Energy Makes Things Happen
Fact: Nearly everything we do in modern society is made possible by energy. Electricity heats and cools our homes and powers necessary appliances such as refrigerators and stoves. Transportation fuels help us drive around town or travel to other parts of the world.
Fact: Various forms of energy power our schools, businesses, hospitals, and factories. One of our Nation's most important sources of energy is nuclear power.
Electricity, the Most Recognizable Energy
Fact: Electricity is produced at power plants by converting a basic source of energy into electricity. In the United States, the basic sources of energy are fossil fuel (coal, oil, or natural gas), uranium, or water. Other sources of energy are wind, solar, biomass, or geothermal.
Fact: Most power plants produce electricity by heating water to create steam. The steam passes over and turns huge turbine blades that move a shaft that turns a generator. The spinning motion produces a flow of electrons. Electricity is simply a flow of electrons.
Fact: Electricity produced by a generator is transmitted from the power plant through a complex system of wires to places such as homes, schools, hospitals, farms, and factories.
Fact: Power companies are a type of business known as a "utility" because they sell an essential service to the public. Other utilities are water and natural gas companies.
The Growing Need for Energy
Fact: We need lots of energy. Because of energy, we can turn on lights, go places in cars and airplanes, and use computers. More and more energy will be used in years to come because of increased technology and more people living on Earth.
Fact: Electricity lights our homes and runs almost all of our appliances, like refrigerators, computers and televisions. It can also warm and heat our homes. Most electricity is produced in power plants from coal, oil, natural gas, and nuclear power.
Fact: Heating and cooling systems use more energy than any other systems in our homes.

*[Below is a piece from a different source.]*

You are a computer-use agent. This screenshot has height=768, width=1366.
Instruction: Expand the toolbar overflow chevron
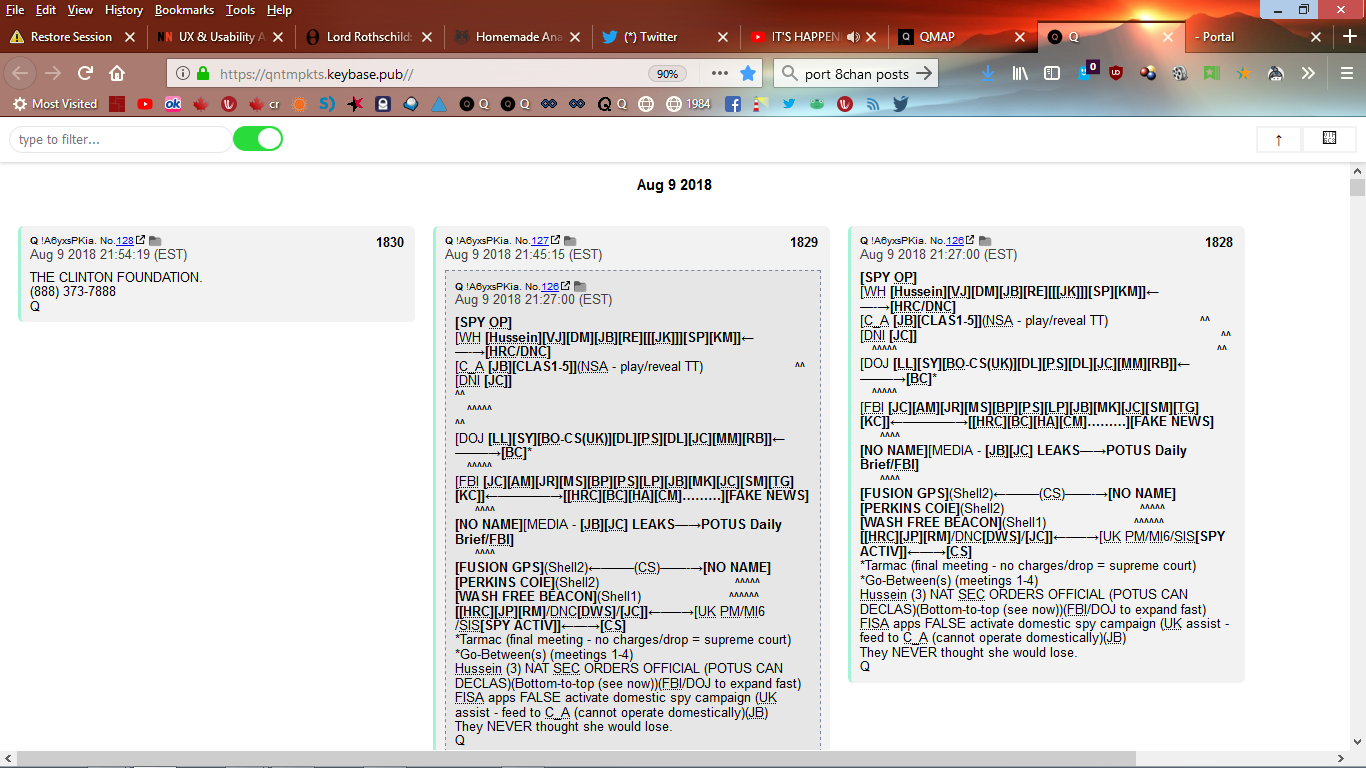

We can help save energy and money by making sure our homes are well insulated and our heating and cooling systems are properly maintained.
Fact: Fuel for our cars and trucks accounts for less than one-third of the energy we use in the United States.
How Nuclear Fits
Fact: Some electricity is made from nuclear power. The energy from nuclear power comes from the center of an atom of uranium, a metal found in rocks all over the world.
Fact: Nuclear power plants don't have smokestacks. They do not put harmful chemicals into the air while making electricity.
Fact: Instead of burning fuel to make electricity, nuclear power plants split apart uranium atoms into even tinier particles. The process creates heat, and this heat is used as fuel.
Fact: Uranium fuel is formed into ceramic pellets. The pellets are only about the size of your fingertip, but each one produces a lot of energy.